In JavaScript, this is how I check if a function parameter is a function:
function foo ( p ) {
if ( typeof p === 'function' ) {
p();
}
// ....
}
How can I do the same in Groovy?
Groovy makes closures a first-class citizen. Each closure extends abstract class groovy.lang.Closure<V>
and in case of undefined argument type you can use instanceof
to check if parameter that was passed to a method is a closure. Something like that:
def closure = {
println "Hello!"
}
def foo(p) {
if (p instanceof Closure) {
p()
}
}
foo(closure)
Running this script generates output:
Hello!
Groovy allows you (and it's worth doing actually) to define a type of a method parameter. Instead of checking if p
was a closure, you can require that caller passes a closure.

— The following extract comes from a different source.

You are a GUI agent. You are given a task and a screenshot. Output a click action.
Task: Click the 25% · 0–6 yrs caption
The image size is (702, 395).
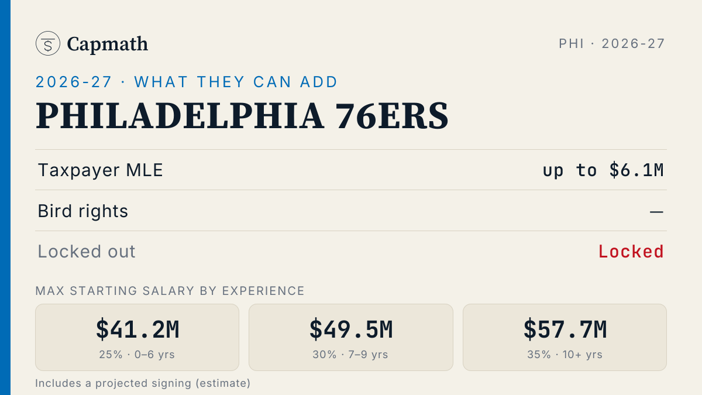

Consider following example:
def closure = {
println "Hello!"
}
def foo2(Closure cl) {
cl()
}
foo2(closure)
foo2("I'm not a closure")
First call will do what closure does (prints "Hello!"), but second call will throw an exception:
Hello!
Caught: groovy.lang.MissingMethodException: No signature of method: test.foo2() is applicable for argument types: (java.lang.String) values: [I'm not a closure]
Possible solutions: foo2(groovy.lang.Closure), foo(java.lang.Object), find(), find(groovy.lang.Closure), wait(), run()
groovy.lang.MissingMethodException: No signature of method: test.foo2() is applicable for argument types: (java.lang.String) values: [I'm not a closure]
Possible solutions: foo2(groovy.lang.Closure), foo(java.lang.Object), find(), find(groovy.lang.Closure), wait(), run()
at test.run(test.groovy:18)
It's always a good practice to make your code type-safe, so you don't have to worry if a value passed as a parameter is a type you expect.